Segment Open

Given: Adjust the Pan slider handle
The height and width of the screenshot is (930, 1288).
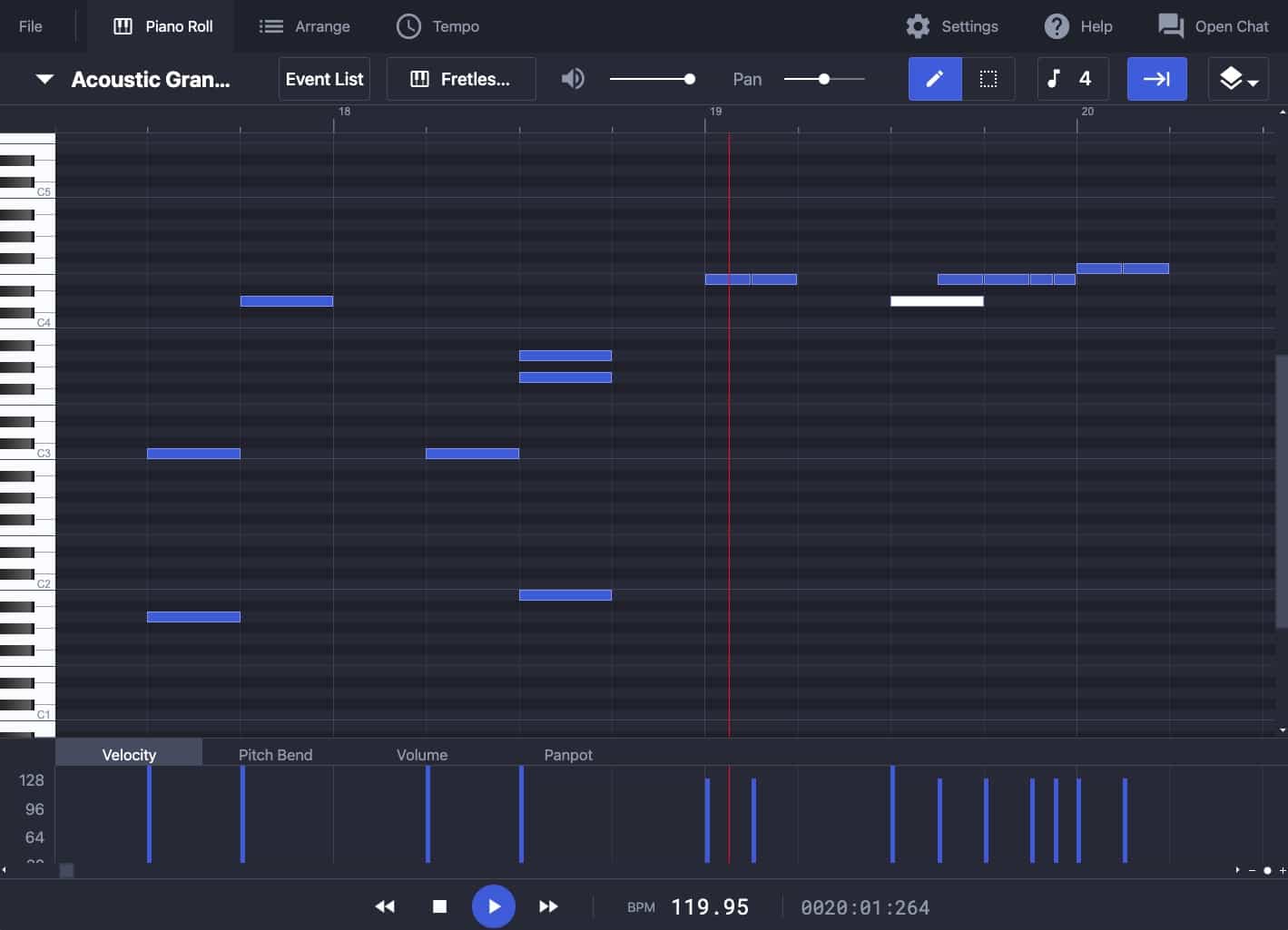Looking at the screenshot, I should [825, 79].
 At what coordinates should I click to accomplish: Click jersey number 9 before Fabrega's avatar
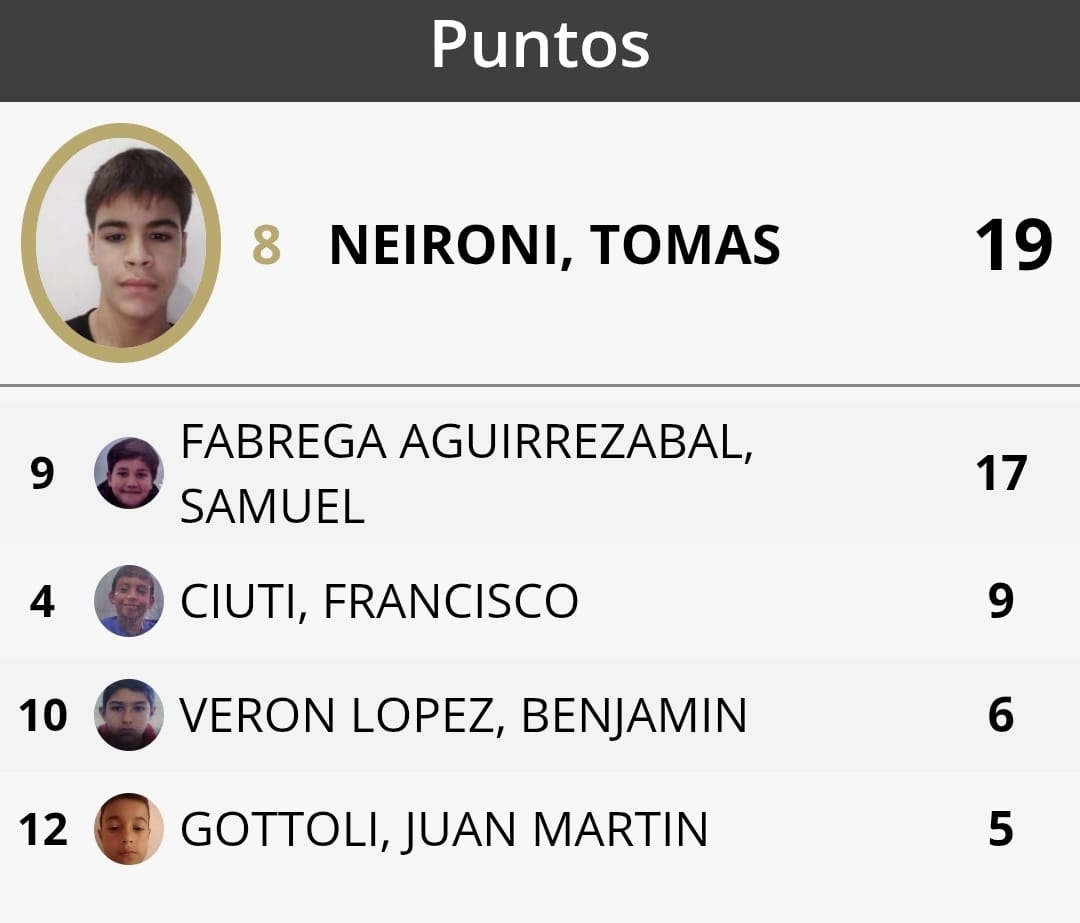(x=42, y=474)
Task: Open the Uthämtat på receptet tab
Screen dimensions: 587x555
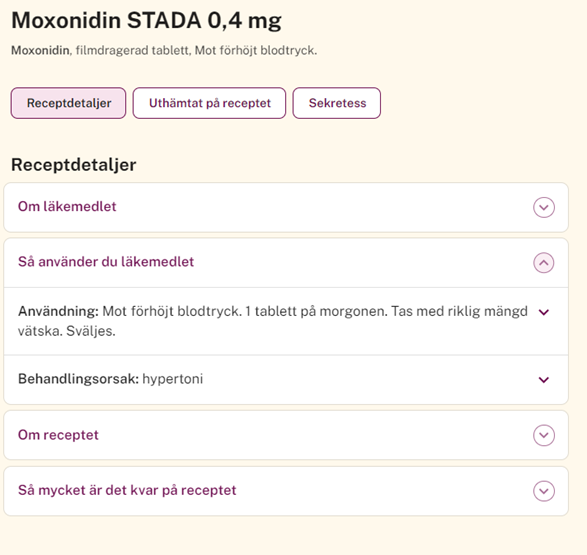Action: (x=209, y=103)
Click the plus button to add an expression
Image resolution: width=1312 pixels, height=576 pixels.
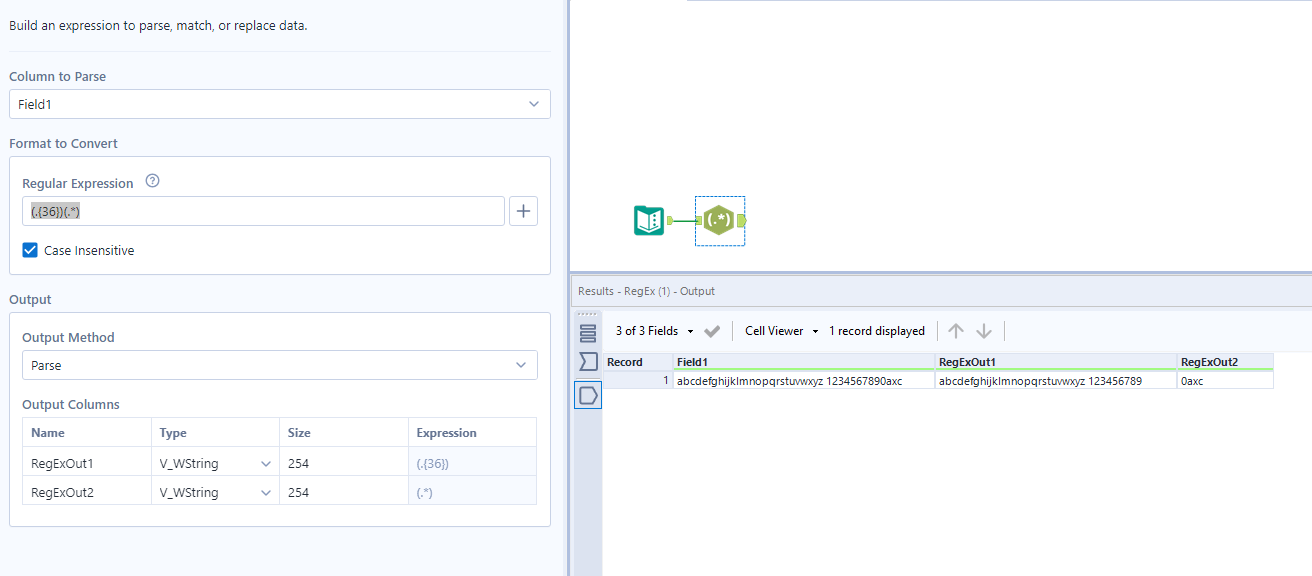523,210
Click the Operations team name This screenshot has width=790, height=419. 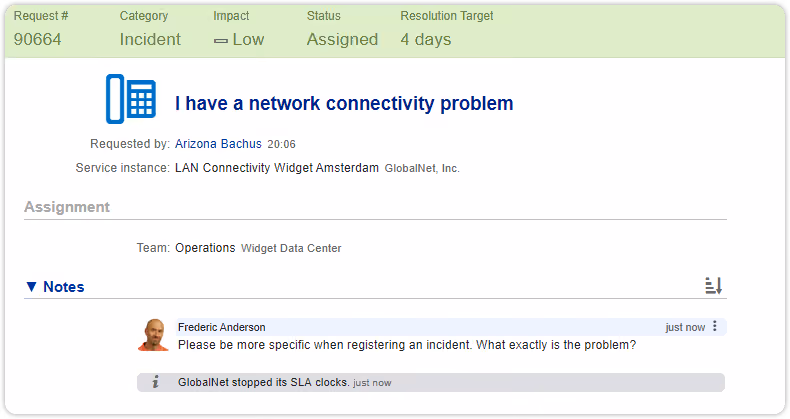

Segment Closed

=== YOUR INSTRUCTIONS ===
Please set down only the lines from the one containing "The height and" through the end of the entries, exactly as they stand, both ends included and with no pictures.

=== WRITTEN RESPONSE ===
The height and width of the screenshot is (930, 1288).
Looking at the screenshot, I should [825, 79].
 At what coordinates should I click to accomplish: Click jersey number 9 before Fabrega's avatar
(x=42, y=474)
Task: Open the Uthämtat på receptet tab
Screen dimensions: 587x555
Action: (x=209, y=103)
Click the plus button to add an expression
Image resolution: width=1312 pixels, height=576 pixels.
523,210
Click the Operations team name This screenshot has width=790, height=419. 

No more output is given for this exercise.